What are the best practices to follow when we allow users to remove their accounts? How do you implement them (particularly in Rails)?
I've typically solved this type of problem by having an active flag on user, and simply setting active to false when the user is deleted. That way I maintain referential integrity throughout the system even if a user is "deleted". In the business layer I always validate a user is active before allowing them to perform operations. I also filter inactive users when retrieving data.
The usual thing to do is instead of deleting them from a database, add a boolean flag field and have it be true for valid users and false for invalid users. You will have to add code to filter on the flag. You should also remove all relevant data from the user that you can. The primary purpose of this flag is to keep the links intact. It is a variant of the renaming the user's data, but the flag will be easier to check.
Ideally in a system you would not want to "hard delete" data. The best way I know of and that we have implemented in past is "soft delete". Maintain a status column in all your data tables which ideally refers to the fact whether the row is active or not. Any row when created is "Active" by default; however as entries are deleted; they are made inactive.
All select queries which display data on screen filter results for only "active records". This way you get following advantages:
1. Data Recovery is possible.
2. You can have a scheduled task on database level, which can take care of hard deletes of once in a way; if really needed. (Like a SQL procedure or something)
3. You can have an admin screen to be able to decide which accounts, entries etc you'd really want to mark for deletion
4. A temperory disabling of account can also be implemented with same solution.

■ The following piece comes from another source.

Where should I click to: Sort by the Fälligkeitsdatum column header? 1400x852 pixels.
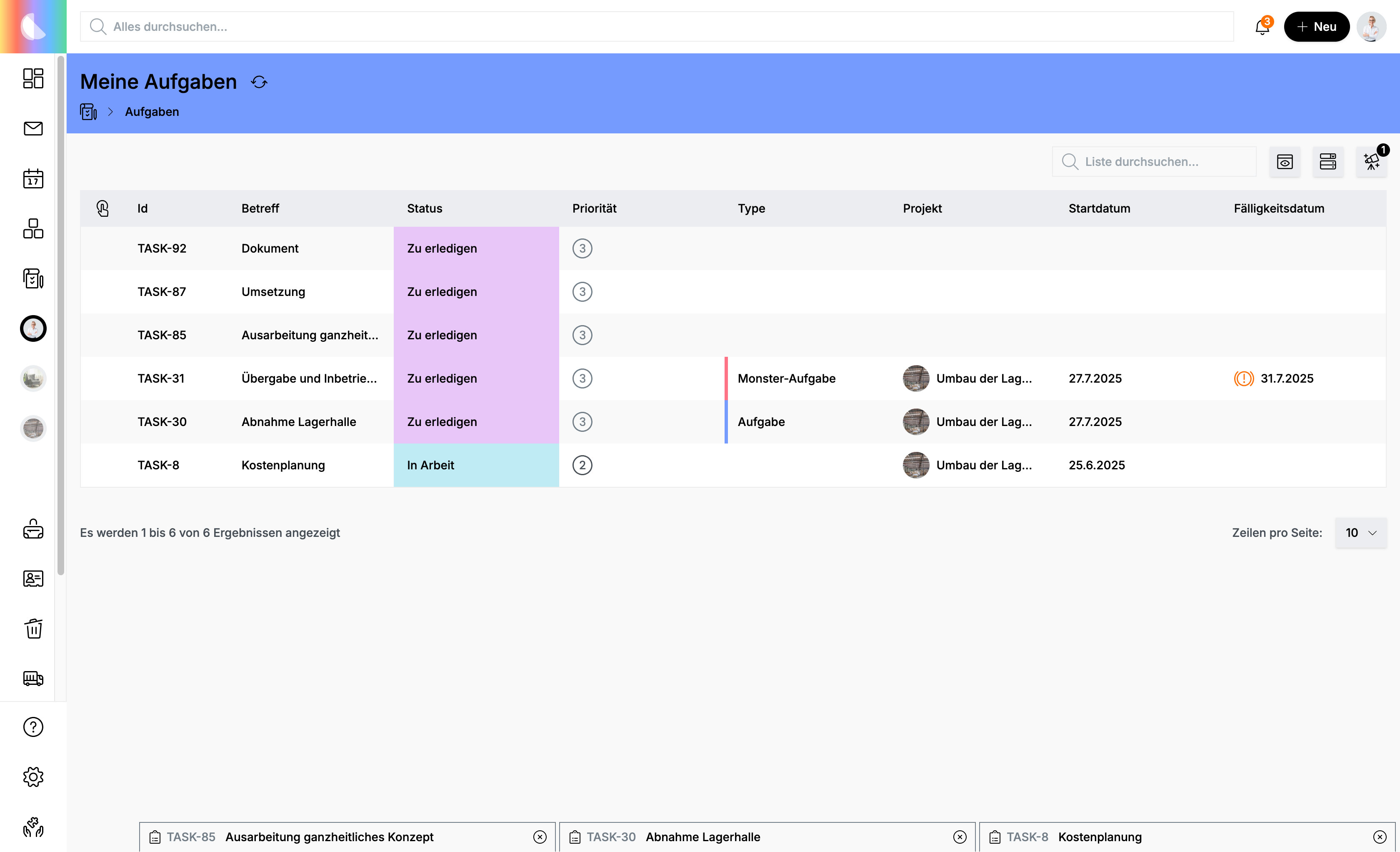pos(1278,208)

In prod environments where I have worked on, a hard delete is a strict No-No. Infact audits are maintained for deletes also. But if application is really small; it'd be upto user.

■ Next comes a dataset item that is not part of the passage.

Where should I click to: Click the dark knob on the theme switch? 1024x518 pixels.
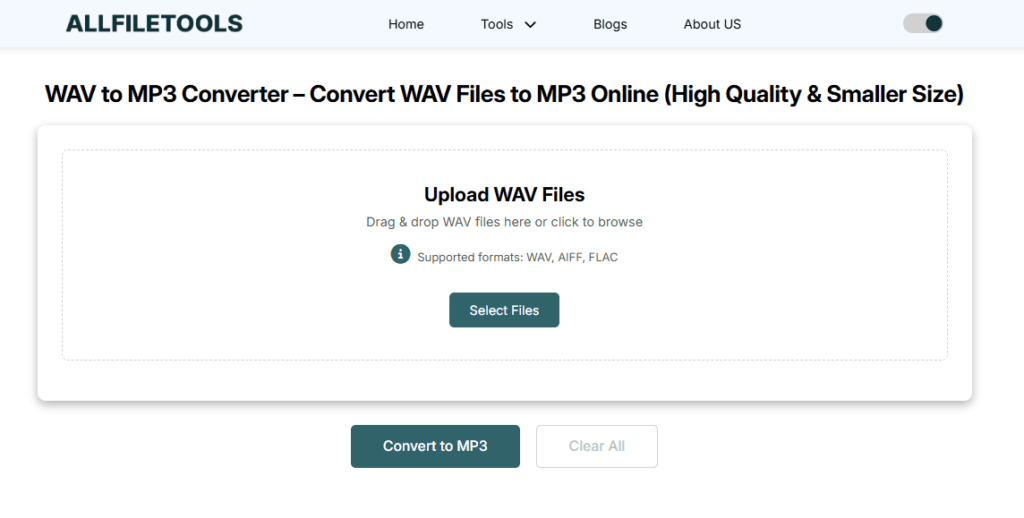pyautogui.click(x=933, y=23)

I would still suggest a "virtual delete" or a "soft delete" with periodic cleanup on db level; which will be faster efficient and optimized way of cleaning up.
I generally don't like to delete anything and instead opt to mark records as deleted/unpublished using states (with AASM i.e. acts as state machine).
I prefer states and events to just using flags as you can use events to update attributes and send emails etc. in one foul swoop. Then check states to decide what to do later on.
HTH.
I would recommend putting in a delete date field that contains the date/time the user unsubscribed - not only to the user record, but to all information related to that user. The app should check the field prior to displaying anything. You can then run a hard delete for all records 30 days (your choice of time) after the delete date. This will allow the information not to be shown (you will probably need to update the app in a few places), time to allow the user to re-subscribe (accidental or rethinking) and a scheduled process to delete old data. I would remove ALL information about the member and any related comments about the member or their prior published data (photos, etc.)
I am sure it changing lot since update with Data Protection and GDPR, etc.
the reason I found this page as I was looking for advice because of new Apply policy on account deletion requirements extended https://developer.apple.com/news/?id=i71db0mv
We are using Ruby on Rails right now. Your answers seem a little outdated? or not or still useful right now
I was thinking something like that
create a new table “old_user_table” with old user_id , First name, Second name, email, and booking slug.
It will allow keep all users who did previous booking. And deleted their user ID in the app. We need to keep all records for booking for audit purpose in the last 5 years in the app.
the user setup with this app, the user but never booking, then the user will not transfer to “old_user_table” cos the user never booking.
Does it make sense? something like that?